("What If You Slept" by Coleridge has always been one of my favorite poems.)
The other day I was listening to two of my poet-friends complain bitterly about their parents. Among other things, they talked of how they wished their folks had an interest in literature. No one in their families read books. I couldn’t join in. After all, I grew up in a house of wall-to-wall books. I will never be as literate as my parents, and I owe much of what I know about poetry to my mother who read aloud from my earliest memories. I used to frustrate her to no end, asking her to stop when I liked a line or poem, and read it again. And then again.
Not again? she’d say.
Just one more time, I’d say. And we’d go around and around.

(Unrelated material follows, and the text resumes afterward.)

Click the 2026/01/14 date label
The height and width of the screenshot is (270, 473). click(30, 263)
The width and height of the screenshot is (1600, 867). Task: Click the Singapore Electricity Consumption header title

And in my mind, later, I would play with the lines. So as a girl this poem might be:
What if you slept
And what if
In your sleep
You dreamed
And what if
In your dream
You went to heaven
And there—there was a rain shower
And when you awoke,
You were soaked to the bone . . .
Or:
And there—you discovered secret powers
And when you awoke
You could see through walls . . .
Or:
And there—your soul was made of sugar and flour
And when you awoke
You knew you were destined to be a baker . . .
Or:
And there—you climbed to the tip of God’s tower . . .
And when you awoke
You were still holding an angel by the finger . . .
I would keep going and going. This was one of the ways I passed my time. I called this game making-and-filling-in-the-blanks. I always liked games of fill-in-the-blank. My mother said if I continued in this way, I would never remember the correct versions of poems. She was right.